Mark 10:35-45 begins when James and John approach Jesus and ask that he place them at his right and left hands in glory. A bold and ambitious request under any circumstances! But to appreciate its true audacity we need to notice what Jesus has just said to his disciples in the preceding verses: he is going to Jerusalem to be condemned, mocked, spit upon, flogged, and killed (10:33-34). Jesus is on his way to be crucified, and James and John are angling for places of honor and power.

Jesus responds by referring to a cup he has to drink and a baptism with which he must be baptized. On the surface this sounds harmless enough. But Jesus was referring to a cup filled not with a refreshing drink, but with divine wrath (e.g., Ps 75:8). And by baptism, he had in mind not a gentle sprinkling with water but a destructive torrent of judgment, foreshadowed in the great flood of Noah's day and the waves of the Red Sea that crushed the Egyptians (see 1 Cor 10:1-2; 1 Pet 3:20-21). We can appreciate the faith of James and John: they did believe, after all, that Jesus was destined for glory. But Jesus had to suffer first, and he tells them that they too had to share in his sufferings here and now. For James this meant martyrdom (Acts 12:1-2); for John it meant exile on Patmos (Rev 1:9). For you and me? God alone knows. But we do know with certainty that though our minds, with James' and John's, readily crave honor and influence, we are called now to suffer with him if we also wish to be glorified with him (Rom 8:17; 2 Tim 2:12).

The Call to Service

The temptation to seek honor and power was not James' and John's alone. We know this because our text tells us that the other ten disciples heard what they did and were indignant. Why indignant? Clearly because they too wanted those spots at Jesus' left and right and were outraged that their two colleagues tried to jump ahead of them in line. So Jesus extends his instruction to all twelve disciples—and it's powerful instruction for us too.

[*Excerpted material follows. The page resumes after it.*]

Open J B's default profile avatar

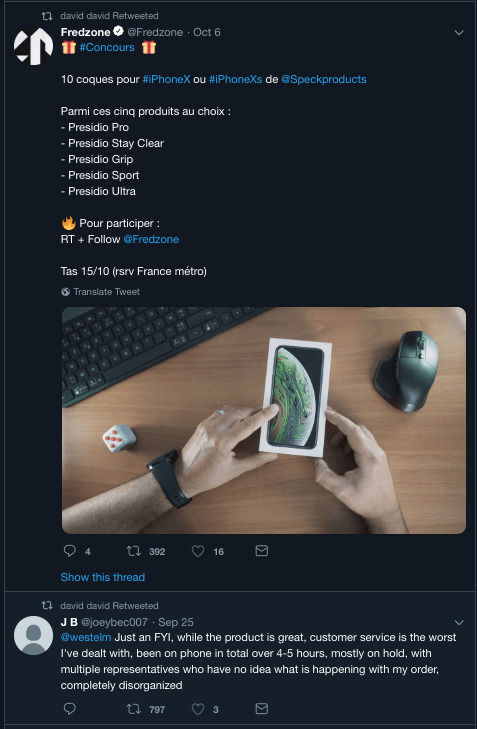33,635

Jesus first reminds them of their own political leaders, how they lord it over others. If we today feel contempt for our political rulers, we can only imagine how they felt about the Romans, their foreign overlords with a standing army who kept the throne of David vacant. But Jesus' disciples were not to be like them. Rather, whoever wishes to be great among them must be servant of all. To be a citizen of Jesus' kingdom means not only to sufferas he did but also to serve as he did.

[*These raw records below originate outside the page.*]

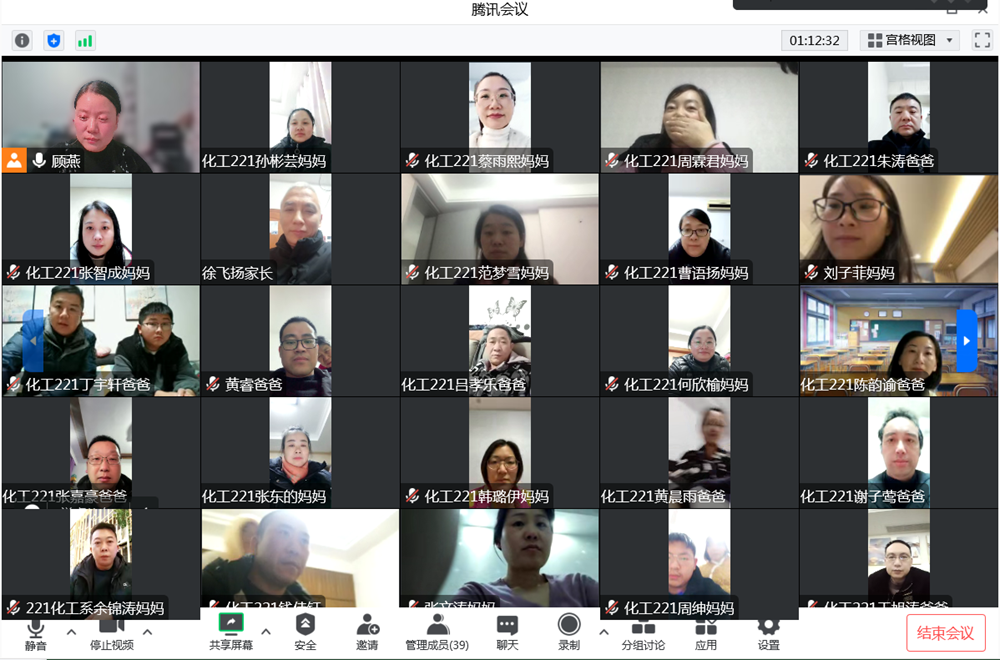Go to next page of video grid
Screen dimensions: 1000x660
[966, 340]
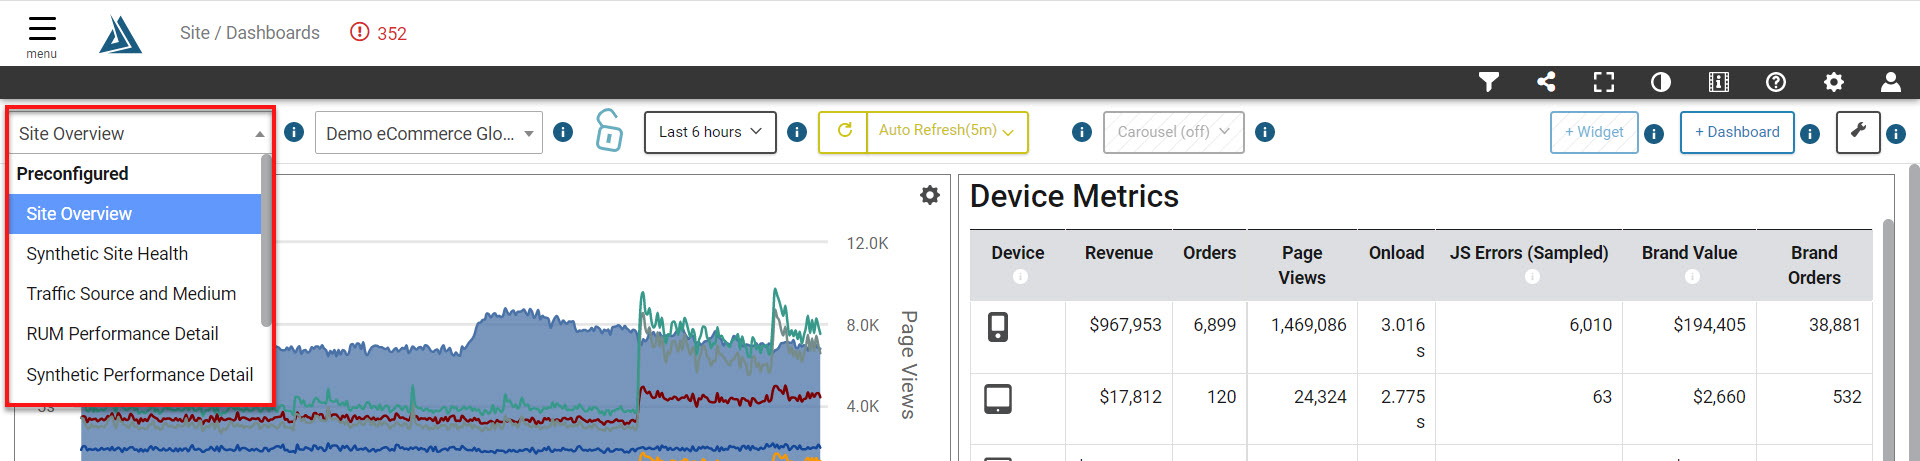Toggle the dashboard lock padlock icon
Screen dimensions: 1920x461
[x=608, y=131]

Jesus closes with familiar words: "For even the Son of Man came not to be served but to serve, and to give his life as a ransom for many." The power of this statement lies in the fact that, according to the Old Testament, the Son of Man actually was meant to be served (Dan 7:13-14). Yet even he came to serve. And not just to serve but to give his life as a ransom—which implies he came to purchase slaves. The Son of Man, to whom all service is due, made himself the servant of slaves. Surely we—the slaves to sin and death ransomed by Christ—have no business lusting after honor and power. Instead, may we rededicate ourselves to enduring the suffering and pursuing the service to which Christ appointed us in this present age.